After collection, swabs were placed into a 16 × 100-mm screwcap conical tube containing 3 mL of universal transport medium and transported in refrigerated boxes until frozen at −80 °C. Samples were aliquoted into two 1.5-mL tubes and placed in liquid nitrogen for transport. Long-term storage of samples was at −80 °C.
The head of each herder household was asked to respond to a series of oral questions from a brief Mongolian language household survey. Data were analyzed using Microsoft Excel 2016 and Epi Info 188.8.131.52. Descriptive statistics were run to characterize data averages and ranges. Differences in willingness to pay were analyzed with a one-way analysis of variance and pairwise post hoc test, as the data was normally distributed.
4.3. Nucleic Acid Extraction
Viral RNA was isolated from 140 µL taken from each swab sample. The samples were then processed using the Qiagen: QIAamp Viral RNA Mini Kit (Qiagen Inc., Valencia, CA, USA) following a mini-spin protocol. The extracted nucleic acids were eluted into 60 µL of elution buffer provided in the QIAamp Viral RNA Mini Kit.

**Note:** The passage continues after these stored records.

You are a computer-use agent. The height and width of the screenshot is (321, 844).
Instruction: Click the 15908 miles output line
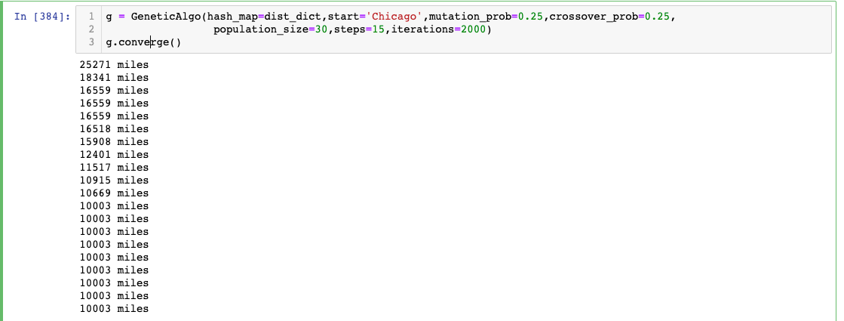114,142
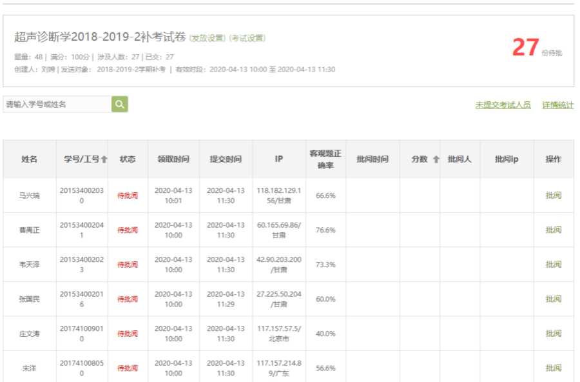Click 待批阅 status for 马兴瑞
This screenshot has width=580, height=382.
point(127,196)
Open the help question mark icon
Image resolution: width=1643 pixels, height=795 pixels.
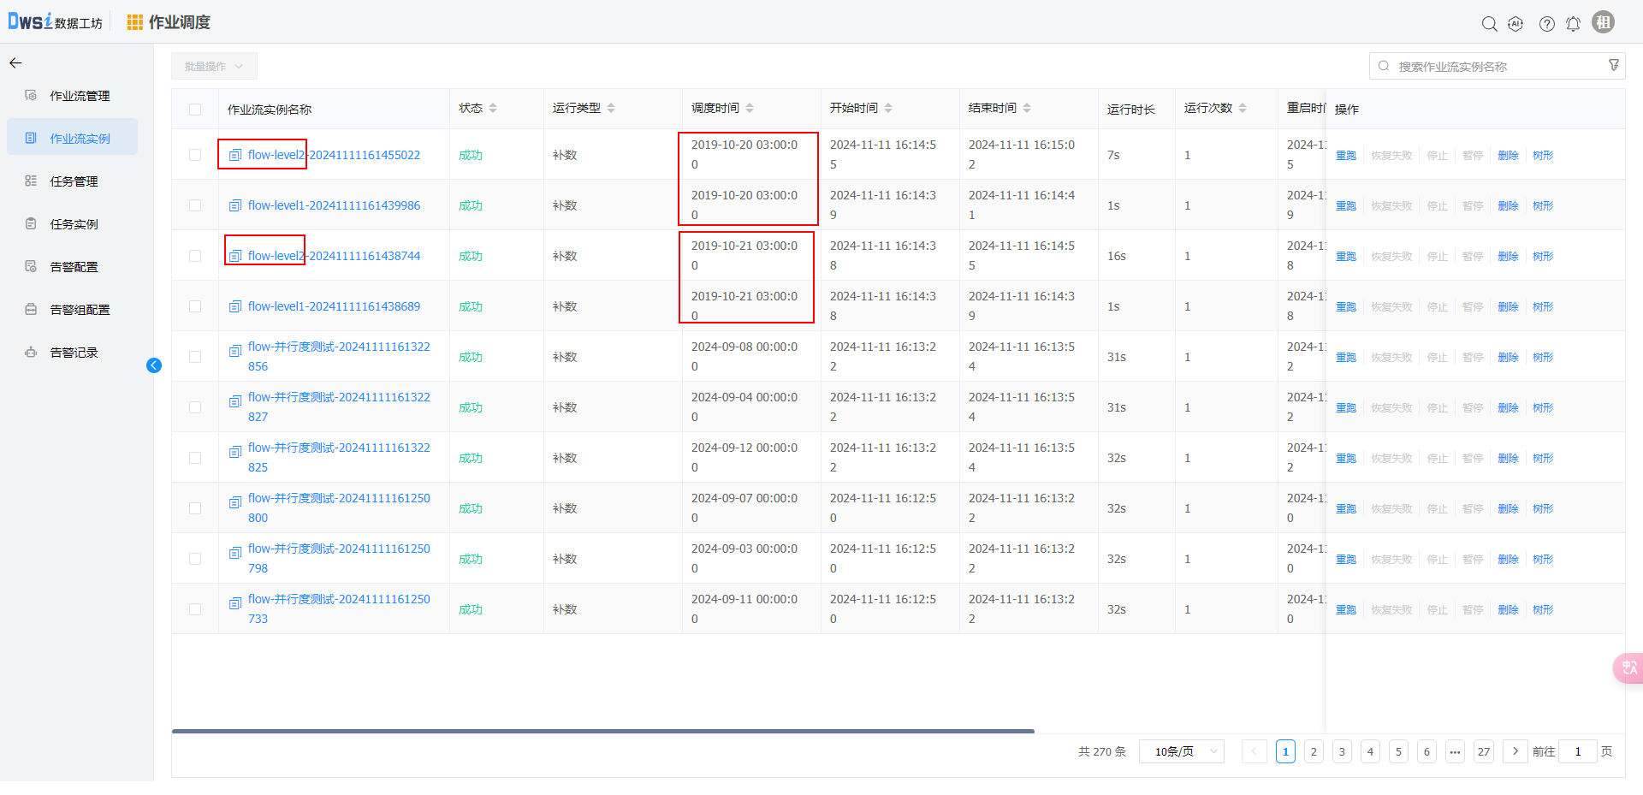1546,24
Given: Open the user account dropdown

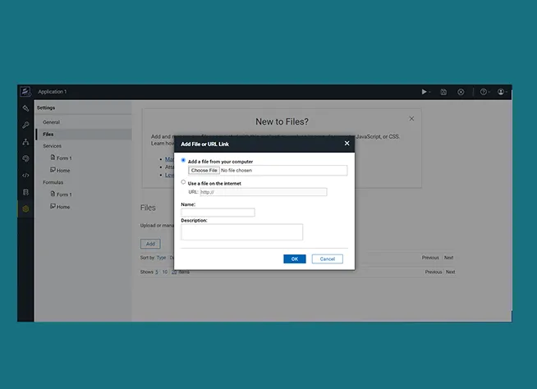Looking at the screenshot, I should point(502,92).
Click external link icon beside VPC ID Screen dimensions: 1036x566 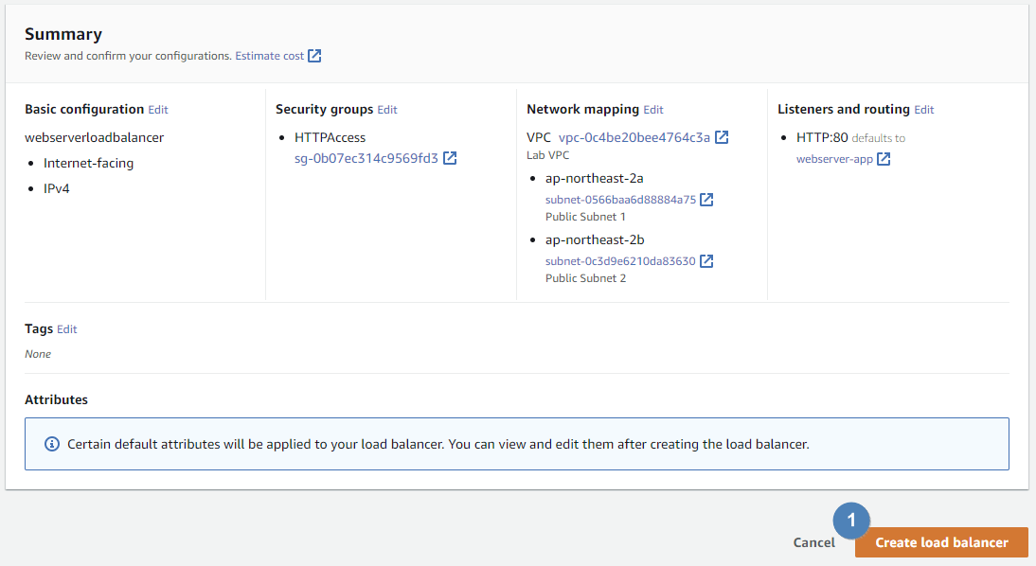[x=722, y=137]
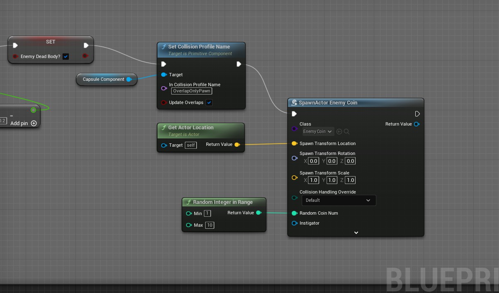Screen dimensions: 499x293
Task: Click the SpawnActor Return Value output pin
Action: point(417,124)
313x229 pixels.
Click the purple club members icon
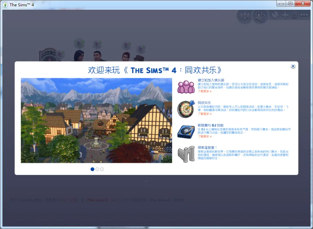(186, 87)
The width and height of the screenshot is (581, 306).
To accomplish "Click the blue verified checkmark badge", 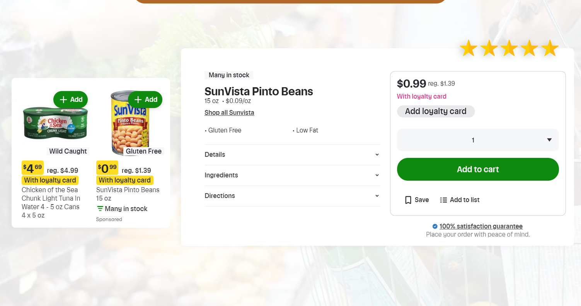I will point(435,226).
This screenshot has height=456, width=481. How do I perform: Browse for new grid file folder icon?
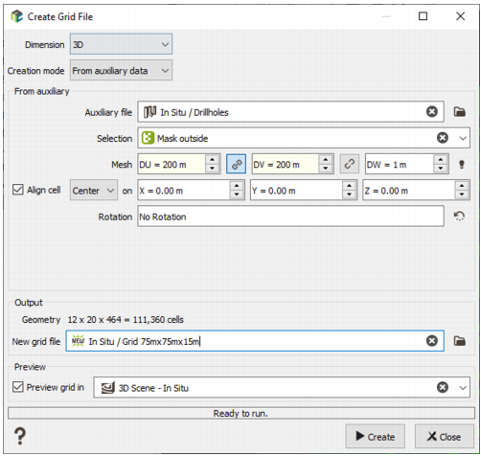(x=459, y=341)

4.4. Influenza Virus Detection and Characterization
A real-time PCR (qRT-PCR) procedure designed by the World Health Organization/U.S. Center for Disease Control (CDC, Atlanta, GA, USA) was used to screen respiratory specimens for any influenza A virus [25
]. This procedure detected influenza A (all types) using a specific primer for the M gene. All primers were purchased from Integrated DNA Technologies (Coralville, ID, USA).
Thermocycling was performed using a BioRad real-time PCR detection system with 96-well format. All qRT-PCR runs had a template negative control and the corresponding primer set viral template positive control. Each extraction run included a mock extraction control to provide a second negative control to validate the extraction procedure and reagent integrity. Specimens that were positive by qRT-PCR for influenza A were further evaluated with the U.S. Center for Disease Control’s (CDC) qRT-PCR H3-specific assay. As per World Health Organization guidelines, “positive” assay results were defined as a qRT-PCR Ct value ≤ 38 and “suspect positive” results were defined as a Ct value between 38 and 40 [26
]. These cutpoints are used by Mongolia’s National Influenza Center as guided by the U.S. CDC.
Virus isolation was attempted from the six RT-PCR positive samples using Madin-Darby canine kidney cells (MDCK) obtained from Nihon University in Tokyo, Japan. Cells were cultured in T-25 flasks with antibiotics (penicillin, streptomycin, fungizone) and fetal bovine serum (FBS) at 37 °C for 3–4 days. Once cells became confluent (80–90%), swab supernatants were filtered with a 450-nm pore sized filter, then 200 µL of filtered supernatant was inoculated into cells and incubated for 30 min at 37 °C for adsorption. After adsorption, 6 mL of complete media (D-MEM) containing 2 µg/mL of trypsin without calf serum was added to T-25 flasks. Cytopathogenic effect in cells was checked daily for 7 days each for four passages.